Start of Records for the exercise

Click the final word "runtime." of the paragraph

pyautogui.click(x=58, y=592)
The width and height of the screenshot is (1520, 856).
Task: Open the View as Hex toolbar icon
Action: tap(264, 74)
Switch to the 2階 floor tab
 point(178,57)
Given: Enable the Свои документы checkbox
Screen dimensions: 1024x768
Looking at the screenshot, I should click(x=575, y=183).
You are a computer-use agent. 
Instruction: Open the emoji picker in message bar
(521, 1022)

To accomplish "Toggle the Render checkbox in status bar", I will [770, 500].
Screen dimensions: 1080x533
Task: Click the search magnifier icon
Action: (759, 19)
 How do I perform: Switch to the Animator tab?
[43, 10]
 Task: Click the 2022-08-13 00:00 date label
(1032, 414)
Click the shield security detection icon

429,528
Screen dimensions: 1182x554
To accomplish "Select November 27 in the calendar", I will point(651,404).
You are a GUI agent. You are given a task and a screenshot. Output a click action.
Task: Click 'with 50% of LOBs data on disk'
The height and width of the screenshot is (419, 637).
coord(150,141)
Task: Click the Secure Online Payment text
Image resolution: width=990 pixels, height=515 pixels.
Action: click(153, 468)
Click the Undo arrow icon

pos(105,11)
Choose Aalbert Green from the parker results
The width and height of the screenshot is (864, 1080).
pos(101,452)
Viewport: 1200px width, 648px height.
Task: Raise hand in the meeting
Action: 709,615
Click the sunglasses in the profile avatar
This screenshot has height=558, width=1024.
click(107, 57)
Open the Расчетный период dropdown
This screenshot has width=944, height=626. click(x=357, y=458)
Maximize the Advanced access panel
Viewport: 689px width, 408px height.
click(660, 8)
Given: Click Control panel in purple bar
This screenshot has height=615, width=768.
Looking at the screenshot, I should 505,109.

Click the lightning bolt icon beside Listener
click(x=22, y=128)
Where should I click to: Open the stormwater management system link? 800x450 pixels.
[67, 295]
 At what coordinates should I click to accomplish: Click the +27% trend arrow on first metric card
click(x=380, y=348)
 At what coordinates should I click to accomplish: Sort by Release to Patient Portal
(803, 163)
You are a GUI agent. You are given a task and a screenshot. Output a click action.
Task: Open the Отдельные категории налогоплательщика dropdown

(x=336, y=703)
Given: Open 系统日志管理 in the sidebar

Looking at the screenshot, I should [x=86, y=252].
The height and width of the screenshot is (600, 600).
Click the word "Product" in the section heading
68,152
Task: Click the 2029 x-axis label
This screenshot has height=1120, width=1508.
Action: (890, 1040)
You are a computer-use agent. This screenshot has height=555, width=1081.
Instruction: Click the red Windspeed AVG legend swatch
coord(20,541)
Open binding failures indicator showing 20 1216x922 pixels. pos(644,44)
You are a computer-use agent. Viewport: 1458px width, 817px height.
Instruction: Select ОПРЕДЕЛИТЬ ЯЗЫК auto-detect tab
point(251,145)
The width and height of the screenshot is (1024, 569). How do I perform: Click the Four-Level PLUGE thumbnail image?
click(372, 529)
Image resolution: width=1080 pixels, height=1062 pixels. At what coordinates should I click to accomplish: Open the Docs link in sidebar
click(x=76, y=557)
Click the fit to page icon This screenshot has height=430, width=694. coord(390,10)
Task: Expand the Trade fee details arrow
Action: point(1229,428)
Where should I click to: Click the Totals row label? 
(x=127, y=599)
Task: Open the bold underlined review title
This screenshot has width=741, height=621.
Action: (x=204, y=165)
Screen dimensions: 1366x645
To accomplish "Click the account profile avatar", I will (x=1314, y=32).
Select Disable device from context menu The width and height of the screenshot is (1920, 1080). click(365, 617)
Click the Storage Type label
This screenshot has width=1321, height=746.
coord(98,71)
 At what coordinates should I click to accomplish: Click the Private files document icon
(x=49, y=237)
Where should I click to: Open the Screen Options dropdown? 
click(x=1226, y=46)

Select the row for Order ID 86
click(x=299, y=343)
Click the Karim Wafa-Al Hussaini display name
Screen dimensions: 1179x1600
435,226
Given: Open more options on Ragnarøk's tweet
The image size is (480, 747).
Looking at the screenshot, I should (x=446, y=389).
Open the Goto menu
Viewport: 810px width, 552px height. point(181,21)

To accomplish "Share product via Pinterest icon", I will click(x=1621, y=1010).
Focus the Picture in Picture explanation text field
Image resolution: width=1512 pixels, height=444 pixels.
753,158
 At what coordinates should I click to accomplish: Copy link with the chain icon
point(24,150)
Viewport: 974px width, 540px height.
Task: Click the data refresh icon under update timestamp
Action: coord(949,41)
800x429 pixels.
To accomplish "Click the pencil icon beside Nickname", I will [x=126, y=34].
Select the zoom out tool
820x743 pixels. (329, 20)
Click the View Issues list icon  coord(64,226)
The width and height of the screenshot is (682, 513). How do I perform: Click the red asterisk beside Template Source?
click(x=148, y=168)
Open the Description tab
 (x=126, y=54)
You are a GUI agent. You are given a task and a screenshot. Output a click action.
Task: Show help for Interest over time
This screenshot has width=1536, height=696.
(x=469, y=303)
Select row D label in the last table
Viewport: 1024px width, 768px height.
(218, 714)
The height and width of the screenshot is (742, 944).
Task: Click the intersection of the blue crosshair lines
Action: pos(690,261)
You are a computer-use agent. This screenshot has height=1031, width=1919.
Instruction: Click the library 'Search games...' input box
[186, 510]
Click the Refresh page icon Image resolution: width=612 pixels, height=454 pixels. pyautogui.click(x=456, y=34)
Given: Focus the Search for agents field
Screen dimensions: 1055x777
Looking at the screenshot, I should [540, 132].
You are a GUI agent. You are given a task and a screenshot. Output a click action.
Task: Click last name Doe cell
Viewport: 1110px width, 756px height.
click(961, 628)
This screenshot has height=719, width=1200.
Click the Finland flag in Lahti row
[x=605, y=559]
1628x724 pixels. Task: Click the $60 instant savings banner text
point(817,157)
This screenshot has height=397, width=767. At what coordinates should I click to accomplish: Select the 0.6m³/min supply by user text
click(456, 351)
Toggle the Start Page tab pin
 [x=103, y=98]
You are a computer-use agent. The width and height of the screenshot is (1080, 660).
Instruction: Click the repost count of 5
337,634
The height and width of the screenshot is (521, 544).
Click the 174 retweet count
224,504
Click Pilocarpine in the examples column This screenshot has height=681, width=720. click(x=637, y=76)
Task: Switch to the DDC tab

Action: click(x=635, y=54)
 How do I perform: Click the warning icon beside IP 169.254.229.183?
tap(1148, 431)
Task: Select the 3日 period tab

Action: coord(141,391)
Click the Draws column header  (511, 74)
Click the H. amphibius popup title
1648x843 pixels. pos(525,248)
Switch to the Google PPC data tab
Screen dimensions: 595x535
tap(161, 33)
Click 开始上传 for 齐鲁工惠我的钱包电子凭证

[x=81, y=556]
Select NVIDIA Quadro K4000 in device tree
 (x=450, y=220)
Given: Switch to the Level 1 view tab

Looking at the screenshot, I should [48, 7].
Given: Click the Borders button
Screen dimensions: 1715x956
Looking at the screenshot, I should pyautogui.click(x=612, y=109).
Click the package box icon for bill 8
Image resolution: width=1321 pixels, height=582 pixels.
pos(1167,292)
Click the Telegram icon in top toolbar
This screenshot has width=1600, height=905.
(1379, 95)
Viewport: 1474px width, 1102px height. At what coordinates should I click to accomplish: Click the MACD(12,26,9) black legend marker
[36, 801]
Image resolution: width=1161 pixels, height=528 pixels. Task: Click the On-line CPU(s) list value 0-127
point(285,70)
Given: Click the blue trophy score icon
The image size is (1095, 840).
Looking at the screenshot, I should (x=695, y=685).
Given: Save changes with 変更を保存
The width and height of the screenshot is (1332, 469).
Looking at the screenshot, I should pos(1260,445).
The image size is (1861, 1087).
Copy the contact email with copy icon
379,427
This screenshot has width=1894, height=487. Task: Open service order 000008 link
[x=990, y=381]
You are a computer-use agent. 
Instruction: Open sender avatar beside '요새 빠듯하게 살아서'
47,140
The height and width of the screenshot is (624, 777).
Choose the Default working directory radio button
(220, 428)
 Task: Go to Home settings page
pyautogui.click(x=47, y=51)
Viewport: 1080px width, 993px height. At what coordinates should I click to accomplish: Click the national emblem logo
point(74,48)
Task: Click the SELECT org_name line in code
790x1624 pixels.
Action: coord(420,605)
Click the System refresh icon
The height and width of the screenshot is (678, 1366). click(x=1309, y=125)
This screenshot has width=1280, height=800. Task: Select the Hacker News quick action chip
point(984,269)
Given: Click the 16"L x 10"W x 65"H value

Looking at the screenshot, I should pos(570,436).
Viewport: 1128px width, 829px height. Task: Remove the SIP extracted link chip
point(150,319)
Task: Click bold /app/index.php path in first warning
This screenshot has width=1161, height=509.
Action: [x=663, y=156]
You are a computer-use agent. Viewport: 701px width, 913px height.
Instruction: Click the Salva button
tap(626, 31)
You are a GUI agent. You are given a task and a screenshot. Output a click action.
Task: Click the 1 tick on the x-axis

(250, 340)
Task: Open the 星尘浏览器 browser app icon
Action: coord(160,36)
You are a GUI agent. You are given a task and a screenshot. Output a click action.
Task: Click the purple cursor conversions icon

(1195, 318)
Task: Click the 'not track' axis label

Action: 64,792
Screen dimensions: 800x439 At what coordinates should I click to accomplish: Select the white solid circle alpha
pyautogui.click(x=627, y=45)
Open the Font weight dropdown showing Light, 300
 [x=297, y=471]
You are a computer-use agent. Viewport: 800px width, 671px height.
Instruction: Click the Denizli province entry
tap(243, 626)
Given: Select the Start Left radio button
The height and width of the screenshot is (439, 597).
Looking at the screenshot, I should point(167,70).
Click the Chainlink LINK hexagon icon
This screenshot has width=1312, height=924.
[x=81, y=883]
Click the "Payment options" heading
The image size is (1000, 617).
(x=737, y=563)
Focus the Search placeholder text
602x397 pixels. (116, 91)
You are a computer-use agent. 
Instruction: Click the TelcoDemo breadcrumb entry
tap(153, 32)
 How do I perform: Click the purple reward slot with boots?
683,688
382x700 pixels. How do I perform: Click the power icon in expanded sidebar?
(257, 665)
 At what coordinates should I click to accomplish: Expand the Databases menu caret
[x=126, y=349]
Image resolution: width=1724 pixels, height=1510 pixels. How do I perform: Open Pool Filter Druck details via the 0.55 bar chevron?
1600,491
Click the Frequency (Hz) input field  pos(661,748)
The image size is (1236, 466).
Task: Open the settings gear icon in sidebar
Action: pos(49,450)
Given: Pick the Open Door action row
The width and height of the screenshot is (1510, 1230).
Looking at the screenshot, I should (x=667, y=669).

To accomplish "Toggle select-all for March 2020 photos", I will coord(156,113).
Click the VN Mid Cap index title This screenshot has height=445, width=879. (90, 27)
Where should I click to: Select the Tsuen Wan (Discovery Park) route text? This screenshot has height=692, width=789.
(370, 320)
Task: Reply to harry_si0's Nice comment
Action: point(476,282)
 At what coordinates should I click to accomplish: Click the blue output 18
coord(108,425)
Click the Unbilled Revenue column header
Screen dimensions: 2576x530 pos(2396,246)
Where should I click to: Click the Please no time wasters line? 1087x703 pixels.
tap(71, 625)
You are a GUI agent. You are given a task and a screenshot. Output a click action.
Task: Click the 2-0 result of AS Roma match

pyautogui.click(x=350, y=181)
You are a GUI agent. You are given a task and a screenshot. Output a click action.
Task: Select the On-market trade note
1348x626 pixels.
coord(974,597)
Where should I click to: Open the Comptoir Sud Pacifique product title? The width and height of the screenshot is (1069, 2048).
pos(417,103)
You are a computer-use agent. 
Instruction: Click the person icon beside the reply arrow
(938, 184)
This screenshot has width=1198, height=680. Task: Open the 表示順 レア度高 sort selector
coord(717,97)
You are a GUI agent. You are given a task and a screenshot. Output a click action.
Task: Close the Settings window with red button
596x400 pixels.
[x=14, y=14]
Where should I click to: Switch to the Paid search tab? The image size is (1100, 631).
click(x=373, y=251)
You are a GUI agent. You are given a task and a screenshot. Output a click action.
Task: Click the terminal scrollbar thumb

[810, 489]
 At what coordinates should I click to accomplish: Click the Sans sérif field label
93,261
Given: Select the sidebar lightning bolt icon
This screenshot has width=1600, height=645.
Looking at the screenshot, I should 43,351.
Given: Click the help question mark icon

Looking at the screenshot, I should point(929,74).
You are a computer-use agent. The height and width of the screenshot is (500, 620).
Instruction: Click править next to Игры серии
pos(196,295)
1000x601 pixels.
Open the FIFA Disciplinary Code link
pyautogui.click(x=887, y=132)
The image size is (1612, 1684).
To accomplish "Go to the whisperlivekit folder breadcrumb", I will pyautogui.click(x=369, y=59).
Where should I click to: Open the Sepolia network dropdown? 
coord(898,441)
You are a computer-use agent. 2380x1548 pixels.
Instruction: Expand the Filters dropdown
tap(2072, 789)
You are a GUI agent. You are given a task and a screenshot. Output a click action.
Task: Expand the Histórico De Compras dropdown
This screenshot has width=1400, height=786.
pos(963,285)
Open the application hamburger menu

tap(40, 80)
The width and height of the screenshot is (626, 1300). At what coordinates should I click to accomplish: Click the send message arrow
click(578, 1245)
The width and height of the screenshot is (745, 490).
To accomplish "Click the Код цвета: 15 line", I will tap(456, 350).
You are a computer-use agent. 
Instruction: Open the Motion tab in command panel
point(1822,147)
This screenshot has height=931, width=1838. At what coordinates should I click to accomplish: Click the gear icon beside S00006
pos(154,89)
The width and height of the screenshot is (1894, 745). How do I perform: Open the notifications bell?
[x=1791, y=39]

End of Records for the exercise

About this exercise: Identify the lines of the entries containing the string "index". Copy each such line.

Written answer:
Task: Click bold /app/index.php path in first warning
Click the VN Mid Cap index title This screenshot has height=445, width=879. (90, 27)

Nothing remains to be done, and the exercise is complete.